Değerli Okurlar, oturdum masanın başına, madde madde sıraladığım gündem konularına bakıyorum. Onu yazsam öbürü kalacak, öbürünü yazsam niye diğerini eklemedim diye hayıflanacağım. Ama işin kötüsü artık içim de biraz kararmadı değil. Ne etraftaki acımasızlığa tahammülüm kaldı, ne de çamur at izi kalsın, tutarsa işimize yarar zihniyetine. Böyle zamanlarda kendi içimde eskilere gitmek huzur verir bana. Anılarımın arasında gezinir, gönlümü dinlendiririm. Ben de düşündüm ki, hazır hepimiz bu kasvetli ruh hali içindeyken, hem de Ramazan Bayramı gelmişken, okuduğum, kimin yazdığını bilmediğim güzel bir alıntı hikayeyi paylaşayım sizlerle. Hem bayramızı kutluyor, hem Bayramınızı kutlarken, bayram şekeri olsun benden sizlere… Hikaye benim çok hoşuma gitti. Umarım sizlerin de hoşuna gider.

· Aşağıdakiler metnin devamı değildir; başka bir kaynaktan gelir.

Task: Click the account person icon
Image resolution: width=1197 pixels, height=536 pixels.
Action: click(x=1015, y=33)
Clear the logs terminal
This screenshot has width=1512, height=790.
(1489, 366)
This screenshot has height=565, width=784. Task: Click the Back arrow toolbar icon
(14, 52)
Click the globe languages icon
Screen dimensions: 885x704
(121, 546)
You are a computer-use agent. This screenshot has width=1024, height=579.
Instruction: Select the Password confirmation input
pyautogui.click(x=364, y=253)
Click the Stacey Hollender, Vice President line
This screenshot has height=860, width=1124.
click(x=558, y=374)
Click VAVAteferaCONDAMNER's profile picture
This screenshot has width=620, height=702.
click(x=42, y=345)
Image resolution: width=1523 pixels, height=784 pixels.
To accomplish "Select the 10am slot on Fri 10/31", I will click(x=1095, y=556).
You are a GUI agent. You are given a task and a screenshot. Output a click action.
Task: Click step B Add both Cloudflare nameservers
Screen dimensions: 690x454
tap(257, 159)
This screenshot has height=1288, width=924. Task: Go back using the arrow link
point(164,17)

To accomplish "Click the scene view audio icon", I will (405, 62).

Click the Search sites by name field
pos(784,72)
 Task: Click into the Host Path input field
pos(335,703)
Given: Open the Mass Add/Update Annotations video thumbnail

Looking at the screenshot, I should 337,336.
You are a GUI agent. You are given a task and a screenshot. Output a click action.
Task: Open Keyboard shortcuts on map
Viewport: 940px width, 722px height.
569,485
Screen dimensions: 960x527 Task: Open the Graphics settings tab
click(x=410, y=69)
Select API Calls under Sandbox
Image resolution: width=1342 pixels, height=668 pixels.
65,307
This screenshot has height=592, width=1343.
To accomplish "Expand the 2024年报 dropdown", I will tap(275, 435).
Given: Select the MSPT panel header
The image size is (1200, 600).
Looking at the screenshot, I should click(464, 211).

“Ahmet Rasim dergi mi çıkarıyordur, kitap mı yazıyordur, gazetedeki işinin başında mıdır kalkmadan çalışır, gün boyu yazının başına dolanırdı. Akşama kadar yazıyla kendinden geçen Ahmet Rasim vakt-i kerahate erince çalışma masasından kalkıp dirseklerini meyhane masalarına yaslamaya giderdi.
Giderdi gitmesine ya yazıyla meyhane arasında hayatın demini tutan üstat, eşi Sadberk Hanım’ı da evini de ihmal ederdi. Kimi zaman aylarca gitmediği olurdu evine...
Neden sonra günlerden bir gün, belki aylar sonra evin yolunu bulup kirden yağ bağlamış elbiseleriyle eve vardığında her zamanki müşfik tavırlarıyla karşıladı Sadberk Hanım eşini. Hamamı yaktı, kirlilerini yıkayıp ütüledi, yemek yedirdi Ahmet Rasim’e. Meyhanenin tahta sedirlerinde yatıp kalkmaktan perişan olan üstat kendine gelir gibi oldu Bakırköy’deki evinde.
Elbette çevresinde kendi gibi yaşayan insanlar da vardı üstadın. Aynanın karşısına geçip üstüne başına çeki düzen verdi ve seslendi Sadberk Hanıma: “Yolda gelirken Selami Paşa’ya tesadüf ettim, Miltiyadi Gazinosu’na çağırdı beni, bekliyor.” Aylardır eşinin yüzünü görmeyen Sadberk Hanım kapıya kadar yolcu etti eşini, güler yüzlü, sitemsiz. Rasim çıkacağı sırada tebessümle ve hatta biraz mahcup seslendi kadın: “Bey sakın geç kalmayınız bu akşam erken geliniz.”
Evden çıkıp Bakırköy sahiline geldiğinde şarkının da doğum sancıları gelmişti, “Sakın geç kalma erken gel”. Eşinin söylediklerinden duygulanan Ahmet Rasim, Miltiyadi Gazinosu’nda Selami Paşa ile görüşüp rakı masasına çöktüğünde ona şöyle dedi: “Evden çıkarken refikam bana tembih etti. ‘Geç kalma erken gel’ dedi, ben de buraya gelene kadar bunu bir kıta haline getirdim, besteledim.”
Masaların boyu uzadı, rakıdan ilk yudumlar alındı, su içip göğe bakıldı, çatalın ucuyla tırtıklandı mezeler. Ahmet Rasim bir yandan da ellerini dizine vurup usul tutuyordu şarkı için. Şarkıyı ilk defa Miltiyadi Gazinosu’nda, akşamın geceye evrildiği saatlerde okudu üstat kalın sesiyle.
Bir zaman sonra ekibe, Tateos Enserciyan’dan uyarlanmış adıyla, dönemin büyük müzik insanlarından Tatyos Efendi de katıldı. Nihayet ses buldu şarkı.
Ahmet Rasim, Selami Paşa ve Tatyos Efendi güfteden besteye dökülen şarkıyı sabahın ilk ışıklarına kadar çalıp söylediler.
“Bu akşam gün batarken gel

Sakın geç kalma erken gel

Tahammül kalmadı artık

Sakın geç kalma erken gel

Cefa etme bana mahım

Sonra tutar seni ahım

Üzme beni şivekârım

Sakın geç kalma erken gel”

SON SÖZÜM AYDINLIK GÜNLERE; SAKIN GEÇ KALMA ERKEN GEL…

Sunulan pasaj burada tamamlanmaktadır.